Below is a simple, _lightweight_ ngrep solution. RE means a regular expression. This only saves packets with the RE you specify and does not save full packets, only the HTTP headers. 1024 is an arbitrary size to get all HTTP headers; adjust to taste. tcpdump is there only because ngrep does not work well with PPPoE. If you don't use PPPoE you don't need to include tcpdump.

     case $# in
     1)
     # capture HTTP headers to pcap file
     tcpdump -Ulvvvns1024 -w- tcp 2>/dev/null \
     |ngrep -O$1 -qtWbyline 'GET|POST|HEAD' >/dev/null 
     ;;
     2)
     # search HTTP headers in pcap file
     ngrep -Wbyline -qtI$1 $2
     ;;
     *)
     echo usage: $0 pcap-file \[RE\]
     esac
To dump your results, try

     $0 pcap-file . |less
And here's a little script to make URL's from your pcap file. unvis just decodes URL's from the specs in RFC's 1808 and 1866. It assumes http:// URL's (no ftp://).
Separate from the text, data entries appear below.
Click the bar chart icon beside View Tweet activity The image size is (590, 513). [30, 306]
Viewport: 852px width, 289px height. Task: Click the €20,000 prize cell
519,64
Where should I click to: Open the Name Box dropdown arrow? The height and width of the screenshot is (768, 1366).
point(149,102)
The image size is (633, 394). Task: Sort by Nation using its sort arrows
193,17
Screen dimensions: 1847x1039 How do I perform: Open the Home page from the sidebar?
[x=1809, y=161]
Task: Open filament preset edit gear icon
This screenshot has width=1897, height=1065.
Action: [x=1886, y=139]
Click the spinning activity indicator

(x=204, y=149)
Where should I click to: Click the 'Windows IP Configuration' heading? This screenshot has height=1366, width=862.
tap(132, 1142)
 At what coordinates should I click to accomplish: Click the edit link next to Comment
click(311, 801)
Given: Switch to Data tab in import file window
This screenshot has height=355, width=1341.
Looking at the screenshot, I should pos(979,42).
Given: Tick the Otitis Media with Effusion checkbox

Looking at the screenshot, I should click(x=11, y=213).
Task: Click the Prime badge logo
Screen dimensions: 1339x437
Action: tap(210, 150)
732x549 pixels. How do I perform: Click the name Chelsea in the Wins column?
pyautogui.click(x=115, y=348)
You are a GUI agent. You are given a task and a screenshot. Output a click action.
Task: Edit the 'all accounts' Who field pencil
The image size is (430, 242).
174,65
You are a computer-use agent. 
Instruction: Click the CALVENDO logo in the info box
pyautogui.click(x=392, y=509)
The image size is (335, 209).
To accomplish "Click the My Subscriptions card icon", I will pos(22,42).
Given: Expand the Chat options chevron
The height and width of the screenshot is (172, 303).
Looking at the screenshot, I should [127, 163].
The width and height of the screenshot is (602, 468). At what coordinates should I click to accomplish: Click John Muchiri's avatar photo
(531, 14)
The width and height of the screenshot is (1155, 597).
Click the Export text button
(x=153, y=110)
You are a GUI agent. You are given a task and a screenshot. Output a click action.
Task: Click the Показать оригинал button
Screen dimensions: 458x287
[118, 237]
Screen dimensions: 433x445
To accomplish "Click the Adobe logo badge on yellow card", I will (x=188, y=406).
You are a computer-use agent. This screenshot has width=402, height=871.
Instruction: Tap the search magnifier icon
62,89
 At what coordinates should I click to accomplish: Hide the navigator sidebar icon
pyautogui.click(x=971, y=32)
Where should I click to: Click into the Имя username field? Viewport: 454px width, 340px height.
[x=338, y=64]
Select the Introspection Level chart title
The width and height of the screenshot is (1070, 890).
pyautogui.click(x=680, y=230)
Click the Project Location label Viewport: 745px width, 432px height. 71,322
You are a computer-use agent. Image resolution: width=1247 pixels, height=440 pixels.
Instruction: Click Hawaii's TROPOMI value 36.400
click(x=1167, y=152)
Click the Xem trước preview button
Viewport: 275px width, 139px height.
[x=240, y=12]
The awk script ensures all URL's (not just consecutive ones) are unique.

    case $# in
    [12])
    above-script $1 ${2-.} \
    |sed -n '
    /GET/p;
    /Host: /p;
    '  \
    |tr '\012' '\040' \
    |sed 's/GET/\
    &/g' \
    |awk '
    !($0 in a){a[$0];print "http://"$5$2}
    ' \
    |sed '
    s/%25/%/g;
    s/\.\//\//;
    ' \
    |unvis -hH \
    |sed '/^http:[/][/]./!d; 
    s/ /%20/g' \
    ;;
    *)
    echo usage: $0 pcap-file \[RE\] >&2
    esac
It's trivial to dump HTTP. You can feed this to netcat (using sed to modify the HTML to your liking), then open the result in your browser. Whatever you are aiming to do (I'm still not exactly sure - can you give an example?), I reckon it can be automated without Python and heaps of libraries.
Wow I thought mitmproxy looked rough until I saw tcpdump/ngrep/awk? They both work of course but neither look especially easy to use.

We've been using http://www.charlesproxy.com/ for years, great tool (cheap albeit not free)

The parent asked for "lightweight". Have you considered the size of the charlesproxy binaries?